Soyons clairs, je suis à l’aise avec le fait que les médecins soient parmi les professionnel-les les mieux rémunérés au Québec. Le problème, pour moi, est qu’ils soient payés à l’acte. Cette façon de faire cause des distorsions importantes dans la livraison des services.
Quelques exemples de distorsions :
- Des salles d’opération qui fonctionnent à moitié. Une fois que l’hôpital n’a plus de budget pour payer des opérations à cause de la rémunération à l’acte, ils doivent arrêter de s’en servir. Ce sont pourtant des équipements qui coûtent très cher et qu’on n’utilise pas à leur pleine capacité.
- En étant payés à l’acte, les médecins ont intérêt à résister à tout changement qui pourraient permettre à d’autres professionnel-les d’exécuter quelques actes qui leur sont réservés. Par exemple, s’ils faisaient partie de l’équipe de salarié-es (tout en conservant de très bons salaires), la discussion sur la meilleure personne pour faire l’acte en question pourrait avoir lieu plus facilement. De plus, chaque membre de l’équipe serait reconnu à sa juste valeur.
- Leur champ de pratique est celui qui a des protocoles parmi les plus élaborés et compliqués. Cependant, le paiement à l’acte a comme conséquence de compartimenter les soins. Pourtant, le médecin devrait partir d’une vision globale du patient. Malheureusement, les médecins n’ont pas beaucoup d’intérêt, du moins du côté pécuniaire, à développer cette vision globale.
- De plus, dans ce cadre, le médecin n’est pas incité à mener des activités importantes pour la population (peu en lien avec une rémunération à l’acte), qu’il s’agisse de prévention, de services à domicile ou d’enseignement.

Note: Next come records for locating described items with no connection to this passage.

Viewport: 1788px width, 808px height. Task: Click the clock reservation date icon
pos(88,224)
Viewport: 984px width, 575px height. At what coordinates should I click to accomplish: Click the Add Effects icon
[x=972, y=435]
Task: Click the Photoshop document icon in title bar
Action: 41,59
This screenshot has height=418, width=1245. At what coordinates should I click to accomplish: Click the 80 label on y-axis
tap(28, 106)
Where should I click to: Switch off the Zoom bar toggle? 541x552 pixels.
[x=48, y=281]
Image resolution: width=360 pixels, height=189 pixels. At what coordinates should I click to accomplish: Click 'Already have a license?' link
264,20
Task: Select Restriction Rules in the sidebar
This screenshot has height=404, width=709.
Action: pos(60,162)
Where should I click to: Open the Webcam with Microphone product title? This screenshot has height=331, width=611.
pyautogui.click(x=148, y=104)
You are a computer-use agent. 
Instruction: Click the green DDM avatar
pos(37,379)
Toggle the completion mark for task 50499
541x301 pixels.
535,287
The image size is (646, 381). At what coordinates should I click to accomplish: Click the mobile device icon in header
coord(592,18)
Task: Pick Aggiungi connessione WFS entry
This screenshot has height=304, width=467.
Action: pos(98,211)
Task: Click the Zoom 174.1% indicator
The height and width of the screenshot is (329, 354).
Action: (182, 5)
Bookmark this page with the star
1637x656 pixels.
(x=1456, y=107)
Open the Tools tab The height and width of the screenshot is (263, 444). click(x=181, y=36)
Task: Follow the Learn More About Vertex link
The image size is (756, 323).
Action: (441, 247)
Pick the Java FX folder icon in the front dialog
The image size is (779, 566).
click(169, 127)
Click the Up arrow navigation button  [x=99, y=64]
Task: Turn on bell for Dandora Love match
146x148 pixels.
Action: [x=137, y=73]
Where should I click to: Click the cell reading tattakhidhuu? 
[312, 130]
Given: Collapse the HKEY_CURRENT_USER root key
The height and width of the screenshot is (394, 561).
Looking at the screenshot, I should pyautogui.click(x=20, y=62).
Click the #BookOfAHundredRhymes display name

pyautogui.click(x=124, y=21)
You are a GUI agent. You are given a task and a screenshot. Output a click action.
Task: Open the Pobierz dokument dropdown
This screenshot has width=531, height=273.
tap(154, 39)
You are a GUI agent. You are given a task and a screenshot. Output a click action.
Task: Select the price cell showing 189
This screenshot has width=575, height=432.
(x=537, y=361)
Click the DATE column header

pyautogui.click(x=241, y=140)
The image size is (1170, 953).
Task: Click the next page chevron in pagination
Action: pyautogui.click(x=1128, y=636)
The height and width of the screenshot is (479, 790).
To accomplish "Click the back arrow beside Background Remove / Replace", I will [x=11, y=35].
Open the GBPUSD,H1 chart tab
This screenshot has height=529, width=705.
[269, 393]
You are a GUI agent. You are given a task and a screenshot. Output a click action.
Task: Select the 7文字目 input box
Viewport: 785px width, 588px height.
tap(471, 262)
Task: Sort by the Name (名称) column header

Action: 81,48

C’est le monde à l’envers. L’équipe et l’institution de santé doivent s’adapter au mode de rémunération du médecin plutôt que de prendre les meilleurs moyens pour donner les services à la population. Le contrôle des coûts pour l’établissement n’est accessible qu’en limitant les actes faits par le médecin, ce qui équivaut souvent à réduire les services. Ça devrait être plutôt au médecin de s’adapter, selon les ressources de son équipe et de son institution pour faire la meilleure utilisation de l’ensemble des compétences du personnel. Ce n’est qu’à ce moment que l’établissement pourrait développer une organisation du travail au service du patient.
Ce débat est urgent! Je n’ai touché que la pointe de l’iceberg sur cette question. Avez-vous assez d’audace, Monsieur le Ministre, pour mettre ce débat sur la table?
La semaine prochaine, nous verrons comment augmenter la contribution des autres professionnel-les, notamment des infirmières, pour améliorer l’accès aux soins de santé.